The bigger options for emissions reduction occur in the buildings and transport sectors, while industry – which has always been motivated by cost to be energy efficient – has less apparent potential. For example, nearly 10% of the world’s emissions from energy and processes arise in the production of goods from steel and aluminium. By 2050 demand for both metals will have doubled, and a survey of best practice and emerging innovation technologies suggests that emissions could be reduced by at most a third within the existing process.
Recycling rates are already high for both metals, but recycling is still energy intensive, and even if a future metal economy operated as a closed loop it would require more energy than consistent with carbon emissions reductions targets. Are there any other options?
A significant opportunity to make a step change reduction in emissions is to apply the strategies of material efficiency to future steel and aluminium use: to provide the same material services with less metal production. The WellMet2050 project (www.wellmet2050.com) funded by £1.4m from EPSRC and with a consortium of 20 global industrial partners, is running from 2009-2013 to explore the development of material efficiency in the steel and aluminium industry. The project has identified four key themes: re-using metal without melting, using less metal for each application, using metal goods for longer, and re- organising the supply chain. Work to date suggests that all four areas are technically possible, that there is significantly more scope for abatement in industries through material saving than energy saving, and that both economic and policy implementation is feasible.
Biography: Julian Allwood leads the Low Carbon and Materials Processing research group in the Department of Engineering at the University of Cambridge (lcmp.eng.cam.ac.uk). The first 10 years of his career were funded by contracts with the Alcoa Technical Centre in Pittsburgh. In 1996 he was appointed as a lecturer in mechanical engineering at Imperial College, and moved to Cambridge in 2000. His research group, currently 15 people, focuses on the technologies and systems of material and energy efficiency, largely related to metals.
Current projects include development of second generation incremental sheet forming processes with Ford, Novelis, Metal Spinners and Cummins, technologies for toner print removal to allow paper-reuse with Xerox, identification and evaluation of options for future carbon emissions reductions with Unilever, and a global study of future resource scenarios with BP.

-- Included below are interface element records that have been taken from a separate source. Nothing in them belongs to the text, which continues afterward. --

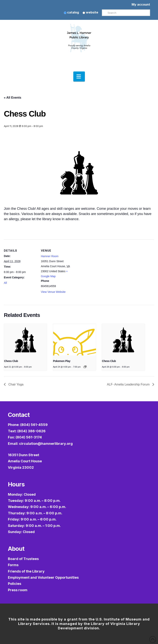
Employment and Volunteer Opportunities (43, 578)
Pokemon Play (62, 361)
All (5, 283)
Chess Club (11, 361)
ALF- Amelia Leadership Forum (129, 384)
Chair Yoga (16, 384)
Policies (15, 584)
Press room (18, 590)
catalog (71, 12)
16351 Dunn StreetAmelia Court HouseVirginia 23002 (25, 461)
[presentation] (25, 340)
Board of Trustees (23, 559)
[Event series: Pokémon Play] (85, 367)
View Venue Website (53, 292)
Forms (13, 565)
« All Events (13, 98)
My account (141, 4)
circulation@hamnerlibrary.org (46, 444)
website (90, 12)
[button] (79, 76)
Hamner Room (50, 256)
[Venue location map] (98, 266)
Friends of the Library (26, 571)
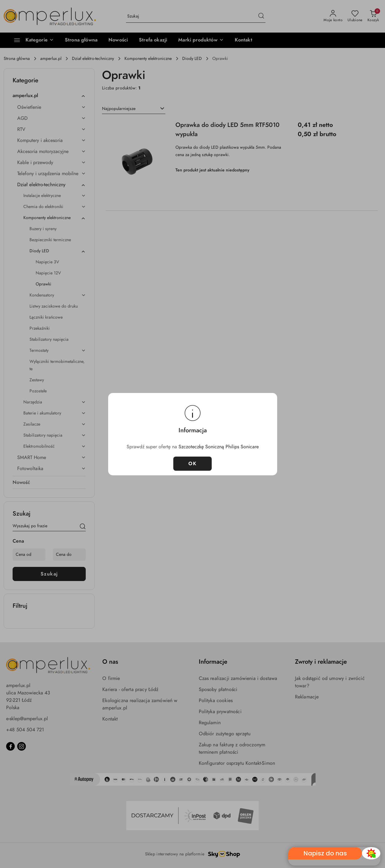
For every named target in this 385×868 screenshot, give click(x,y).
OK (192, 464)
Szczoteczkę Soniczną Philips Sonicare (219, 447)
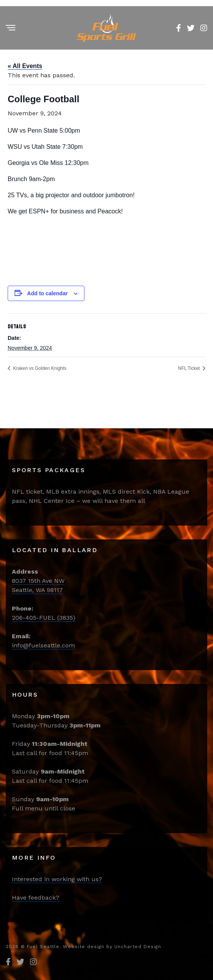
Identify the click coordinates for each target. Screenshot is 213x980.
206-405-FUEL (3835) (43, 617)
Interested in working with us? (57, 879)
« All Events (25, 66)
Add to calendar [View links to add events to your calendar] (48, 293)
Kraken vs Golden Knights (39, 368)
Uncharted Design (138, 947)
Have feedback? (35, 897)
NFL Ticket (190, 368)
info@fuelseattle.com (43, 645)
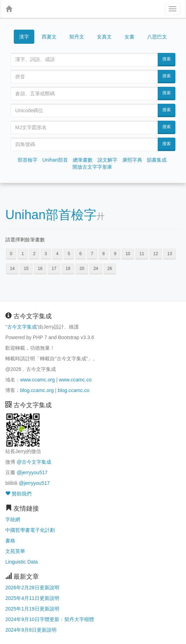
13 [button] (169, 254)
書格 (10, 541)
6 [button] (80, 254)
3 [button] (46, 254)
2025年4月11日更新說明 (32, 598)
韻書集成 (157, 160)
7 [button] (92, 254)
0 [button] (11, 254)
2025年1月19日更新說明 (32, 609)
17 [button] (54, 269)
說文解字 (107, 160)
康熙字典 (132, 160)
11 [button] (141, 254)
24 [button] (95, 269)
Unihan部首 (55, 160)
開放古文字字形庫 (92, 167)
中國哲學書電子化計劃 (30, 530)
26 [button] (110, 269)
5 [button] (69, 254)
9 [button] (115, 254)
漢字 (24, 37)
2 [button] (34, 254)
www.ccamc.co (75, 380)
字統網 (13, 519)
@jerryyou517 (32, 473)
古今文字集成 (22, 327)
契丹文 (77, 37)
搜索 (167, 59)
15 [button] (26, 269)
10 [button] (128, 254)
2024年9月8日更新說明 (31, 630)
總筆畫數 (83, 160)
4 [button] (57, 254)
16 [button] (40, 269)
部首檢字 (28, 160)
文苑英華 (15, 551)
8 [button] (104, 254)
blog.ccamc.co (73, 390)
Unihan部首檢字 (51, 215)
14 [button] (12, 269)
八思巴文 (157, 37)
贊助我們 (18, 494)
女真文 (104, 37)
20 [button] (82, 269)
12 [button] (156, 254)
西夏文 (49, 37)
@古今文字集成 (34, 462)
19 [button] (68, 269)
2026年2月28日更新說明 (32, 588)
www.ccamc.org (37, 380)
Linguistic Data (22, 562)
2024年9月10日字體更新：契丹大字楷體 (50, 619)
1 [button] (23, 254)
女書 (129, 37)
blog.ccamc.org (37, 390)
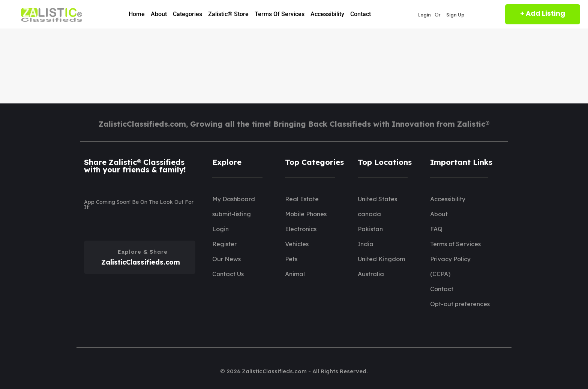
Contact (360, 14)
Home (136, 14)
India (366, 244)
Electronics (301, 229)
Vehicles (297, 244)
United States (377, 199)
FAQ (436, 229)
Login (424, 15)
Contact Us (228, 274)
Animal (295, 274)
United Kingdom (381, 259)
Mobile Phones (306, 214)
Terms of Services (279, 14)
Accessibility (327, 14)
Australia (371, 274)
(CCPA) (440, 274)
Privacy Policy (450, 259)
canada (369, 214)
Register (224, 244)
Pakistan (370, 229)
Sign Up (455, 15)
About (159, 14)
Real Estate (302, 199)
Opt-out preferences (460, 304)
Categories (188, 14)
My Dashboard (234, 199)
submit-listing (231, 214)
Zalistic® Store (228, 14)
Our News (226, 259)
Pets (291, 259)
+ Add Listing (543, 13)
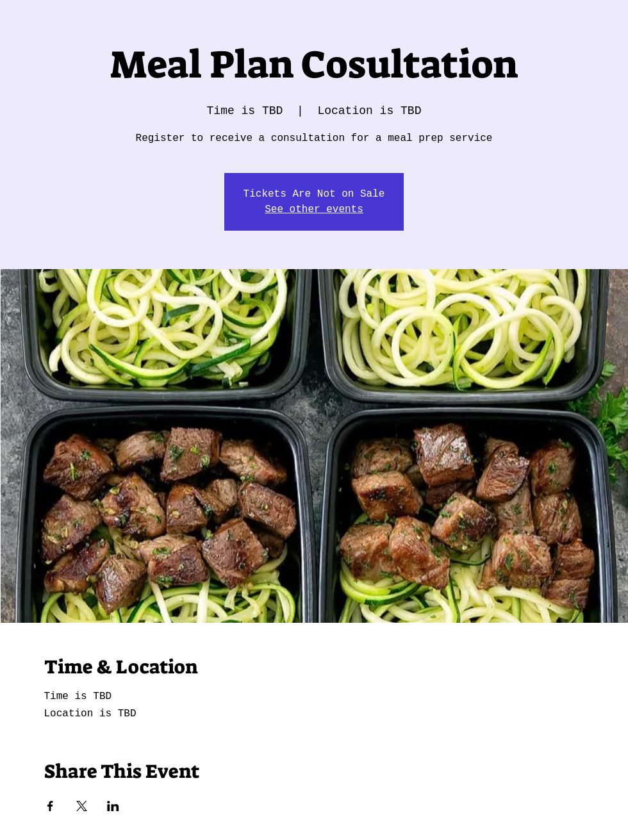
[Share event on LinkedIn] (113, 806)
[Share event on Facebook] (50, 806)
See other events (314, 210)
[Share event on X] (81, 806)
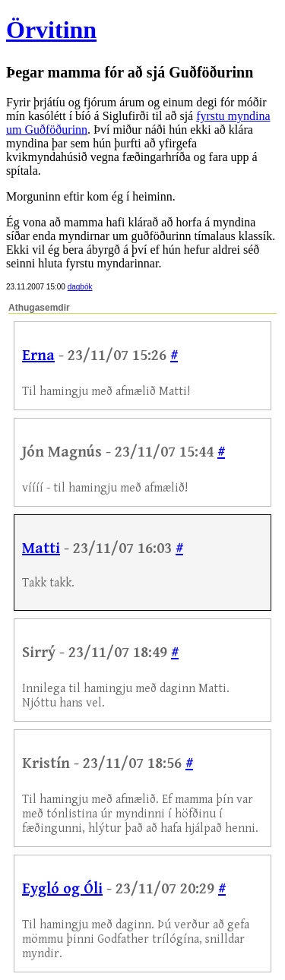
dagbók (80, 286)
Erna (38, 356)
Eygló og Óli (62, 889)
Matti (41, 548)
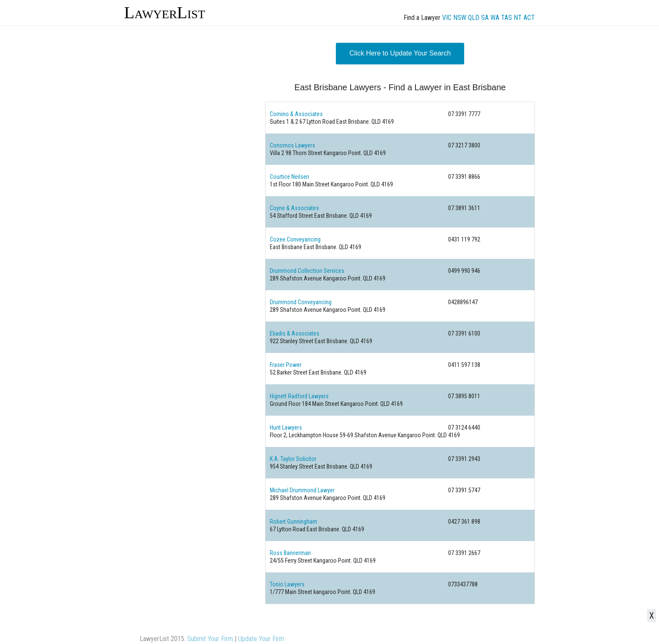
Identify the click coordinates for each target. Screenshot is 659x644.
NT (518, 17)
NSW (460, 17)
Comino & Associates (296, 114)
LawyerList (164, 12)
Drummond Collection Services (307, 271)
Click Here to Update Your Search (400, 53)
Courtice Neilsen (289, 177)
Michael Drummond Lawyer (302, 490)
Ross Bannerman (290, 553)
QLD (473, 17)
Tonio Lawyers (287, 584)
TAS (507, 17)
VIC (447, 17)
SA (485, 17)
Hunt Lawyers (286, 427)
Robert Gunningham (294, 522)
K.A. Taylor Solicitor (293, 459)
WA (495, 17)
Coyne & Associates (294, 208)
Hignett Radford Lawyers (299, 396)
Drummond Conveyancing (301, 302)
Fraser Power (285, 365)
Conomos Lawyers (292, 145)
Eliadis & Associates (294, 333)
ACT (529, 17)
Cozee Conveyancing (295, 239)
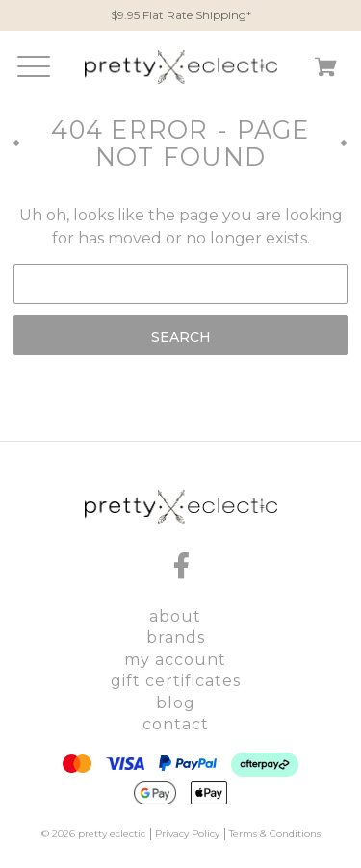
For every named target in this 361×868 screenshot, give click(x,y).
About (175, 616)
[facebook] (181, 566)
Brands (175, 637)
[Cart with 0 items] (325, 70)
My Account (175, 659)
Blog (175, 702)
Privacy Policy (187, 833)
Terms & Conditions (274, 833)
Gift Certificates (175, 680)
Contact (175, 724)
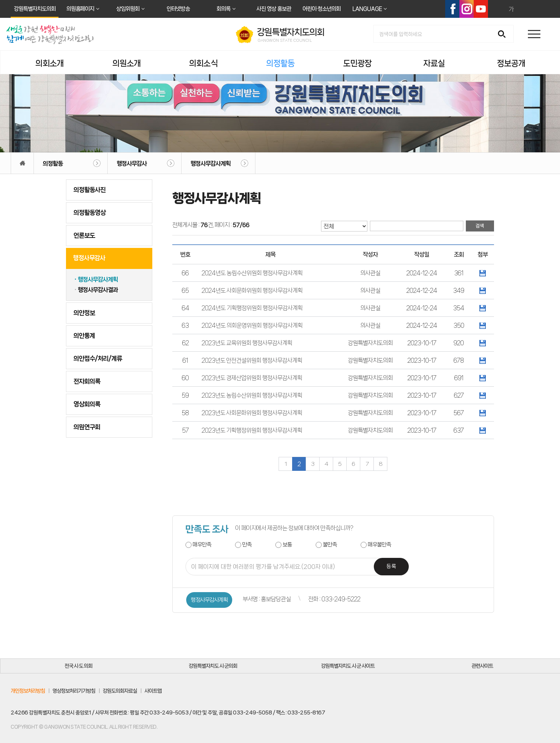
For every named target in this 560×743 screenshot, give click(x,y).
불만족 (330, 544)
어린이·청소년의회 (321, 9)
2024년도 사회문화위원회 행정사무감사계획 (252, 290)
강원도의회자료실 (120, 691)
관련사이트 (482, 666)
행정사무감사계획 (210, 163)
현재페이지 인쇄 (542, 9)
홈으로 (22, 163)
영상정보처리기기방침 (74, 691)
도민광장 (357, 63)
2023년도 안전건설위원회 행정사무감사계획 (252, 360)
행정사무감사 (132, 163)
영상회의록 (87, 404)
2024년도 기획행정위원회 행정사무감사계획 (252, 308)
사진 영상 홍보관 (274, 9)
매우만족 (202, 544)
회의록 (223, 9)
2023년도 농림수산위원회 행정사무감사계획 (252, 395)
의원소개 (127, 63)
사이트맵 (153, 691)
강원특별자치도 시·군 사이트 (348, 666)
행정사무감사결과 (98, 290)
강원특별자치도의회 (35, 9)
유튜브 (481, 9)
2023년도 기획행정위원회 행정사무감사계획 (252, 430)
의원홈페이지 (80, 9)
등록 (391, 566)
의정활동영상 (90, 213)
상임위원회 (128, 9)
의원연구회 (87, 427)
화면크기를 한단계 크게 (496, 9)
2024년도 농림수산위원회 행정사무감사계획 (252, 273)
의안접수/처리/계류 (98, 358)
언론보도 (84, 235)
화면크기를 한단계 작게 (526, 9)
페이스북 (452, 9)
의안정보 (84, 313)
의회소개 (50, 63)
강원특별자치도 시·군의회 (213, 666)
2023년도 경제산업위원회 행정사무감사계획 (252, 378)
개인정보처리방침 (28, 691)
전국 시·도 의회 (78, 666)
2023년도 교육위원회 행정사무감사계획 (247, 343)
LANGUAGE (367, 9)
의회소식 (203, 63)
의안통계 (84, 336)
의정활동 (280, 63)
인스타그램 (467, 9)
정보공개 (511, 63)
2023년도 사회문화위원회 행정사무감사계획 (252, 413)
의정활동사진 (90, 190)
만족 (247, 544)
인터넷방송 (178, 9)
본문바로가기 (0, 0)
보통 (287, 544)
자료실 (434, 63)
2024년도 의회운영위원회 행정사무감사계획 (252, 325)
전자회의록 (87, 381)
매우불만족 (379, 544)
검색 (504, 34)
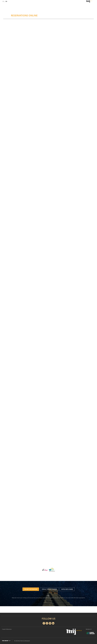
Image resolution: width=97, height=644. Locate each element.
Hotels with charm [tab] (67, 589)
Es (3, 2)
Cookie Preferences (7, 629)
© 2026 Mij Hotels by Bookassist (22, 641)
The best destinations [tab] (31, 589)
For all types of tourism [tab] (49, 589)
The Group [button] (6, 640)
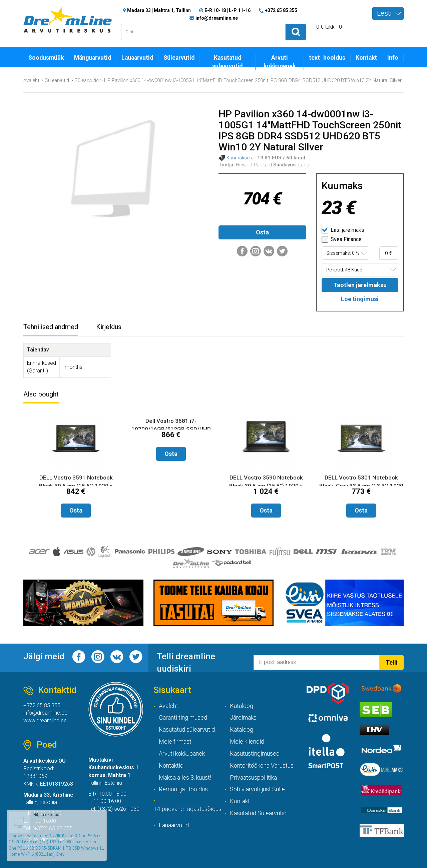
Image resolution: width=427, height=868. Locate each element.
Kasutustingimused (254, 753)
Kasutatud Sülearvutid (258, 813)
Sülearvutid (179, 58)
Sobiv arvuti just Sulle (257, 789)
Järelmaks (243, 718)
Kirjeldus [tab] (109, 327)
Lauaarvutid (137, 58)
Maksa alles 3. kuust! (185, 777)
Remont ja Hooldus (183, 789)
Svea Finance (341, 239)
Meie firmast (175, 741)
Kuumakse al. (237, 158)
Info (393, 58)
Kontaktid (171, 765)
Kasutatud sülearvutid (227, 62)
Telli (392, 662)
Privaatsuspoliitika (253, 777)
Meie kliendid (247, 741)
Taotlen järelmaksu (360, 285)
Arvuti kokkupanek (279, 62)
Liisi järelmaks (343, 230)
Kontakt (366, 58)
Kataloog (241, 706)
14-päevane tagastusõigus (187, 809)
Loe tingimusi (360, 299)
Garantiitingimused (183, 718)
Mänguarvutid (93, 58)
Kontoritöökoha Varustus (262, 765)
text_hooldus (327, 58)
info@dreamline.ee (217, 18)
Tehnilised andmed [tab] (51, 327)
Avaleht (31, 80)
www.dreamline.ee (45, 721)
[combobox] (388, 13)
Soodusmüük (46, 58)
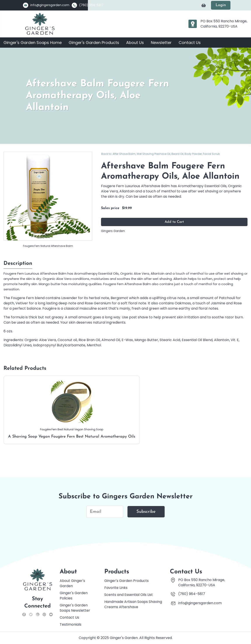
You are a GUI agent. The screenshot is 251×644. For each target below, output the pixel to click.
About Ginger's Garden (72, 583)
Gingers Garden (113, 231)
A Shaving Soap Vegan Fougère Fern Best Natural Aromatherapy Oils (72, 410)
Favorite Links (116, 588)
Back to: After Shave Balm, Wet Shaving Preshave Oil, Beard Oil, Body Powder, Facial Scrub (160, 154)
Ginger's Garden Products (94, 42)
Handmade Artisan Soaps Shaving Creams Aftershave (133, 604)
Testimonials (70, 624)
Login (220, 5)
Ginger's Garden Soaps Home (32, 42)
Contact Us (190, 42)
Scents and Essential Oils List (128, 595)
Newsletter (161, 42)
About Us (135, 42)
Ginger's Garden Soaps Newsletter (75, 608)
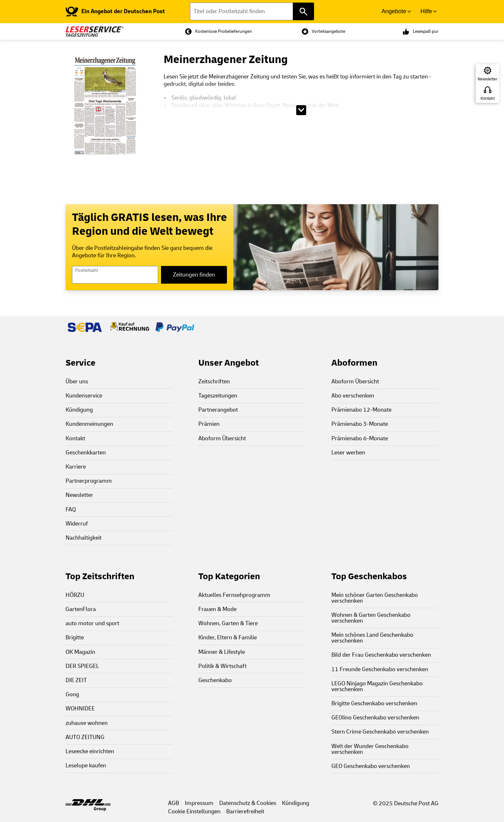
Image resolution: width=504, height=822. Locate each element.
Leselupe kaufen (86, 766)
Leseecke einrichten (90, 751)
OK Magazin (80, 652)
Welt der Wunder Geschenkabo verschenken (370, 749)
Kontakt (488, 98)
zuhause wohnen (87, 723)
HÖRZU (75, 595)
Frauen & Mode (217, 609)
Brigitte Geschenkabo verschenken (374, 704)
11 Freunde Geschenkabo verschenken (380, 669)
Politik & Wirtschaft (222, 666)
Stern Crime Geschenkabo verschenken (380, 732)
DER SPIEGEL (82, 666)
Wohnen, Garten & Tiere (228, 624)
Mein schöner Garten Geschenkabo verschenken (375, 598)
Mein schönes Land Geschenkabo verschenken (372, 638)
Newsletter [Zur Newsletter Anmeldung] (488, 79)
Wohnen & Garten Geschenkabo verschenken (371, 618)
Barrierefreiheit (245, 812)
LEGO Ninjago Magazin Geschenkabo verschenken (377, 686)
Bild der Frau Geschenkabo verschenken (381, 655)
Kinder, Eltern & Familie (227, 638)
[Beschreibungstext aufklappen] (301, 110)
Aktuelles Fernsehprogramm (234, 595)
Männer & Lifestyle (222, 652)
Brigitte (75, 638)
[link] (115, 11)
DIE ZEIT (76, 680)
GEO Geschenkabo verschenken (370, 766)
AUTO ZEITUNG (85, 737)
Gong (72, 695)
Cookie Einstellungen (194, 812)
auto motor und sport (92, 624)
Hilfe (426, 11)
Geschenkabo (215, 680)
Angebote (394, 11)
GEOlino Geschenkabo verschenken (375, 718)
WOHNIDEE (80, 709)
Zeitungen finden (194, 275)
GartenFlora (81, 609)
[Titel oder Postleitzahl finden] (252, 11)
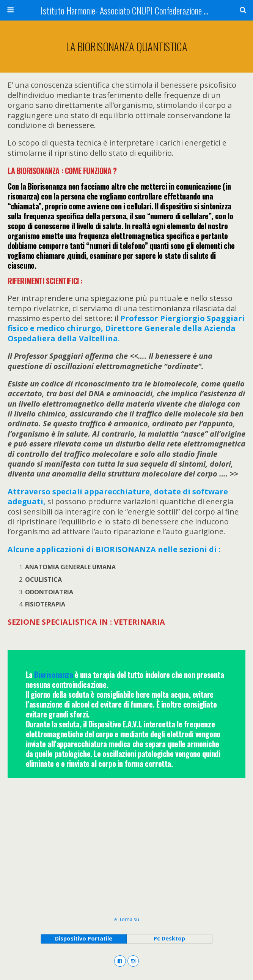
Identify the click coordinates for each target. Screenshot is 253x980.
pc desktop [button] (169, 938)
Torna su (129, 919)
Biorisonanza (54, 675)
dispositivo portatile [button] (84, 938)
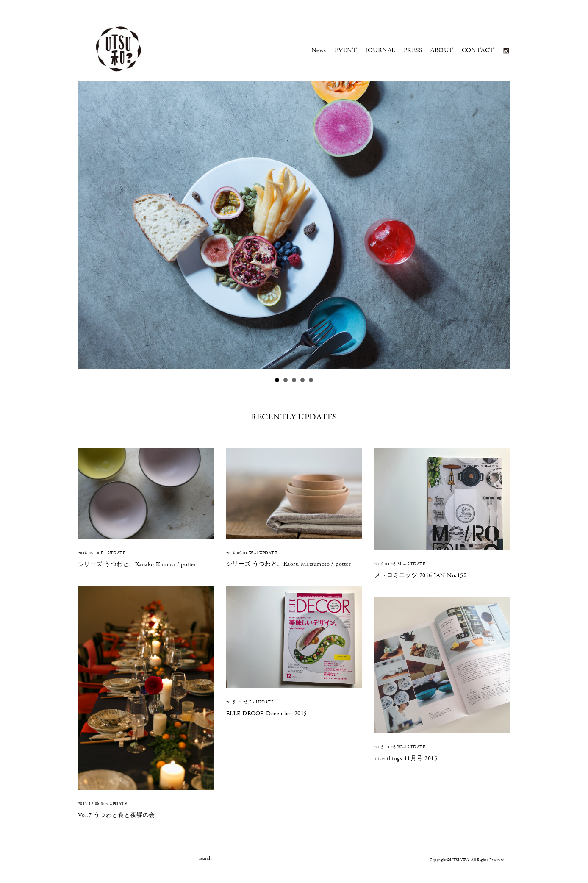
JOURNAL (380, 50)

He is vice Chairman of the scientific technical committee on metal forming of the International Academy of Production Engineering (CIRP), and since 2007 has been joint editor-in-chief of the Journal of Materials Processing Technology. He has been appointed as a Lead Author for the chapter on mitigation in industry in the IPCC’s 5th Assessment Report, to be published in 2014. In 2008 he was awarded a 5- year £1.4m EPSRC Leadership Fellowship to lead a major project on the global carbon emissions targets for steel and aluminium in collaboration with a consortium of 20 global companies spanning the metals supply chain (www.wellmet2050.com).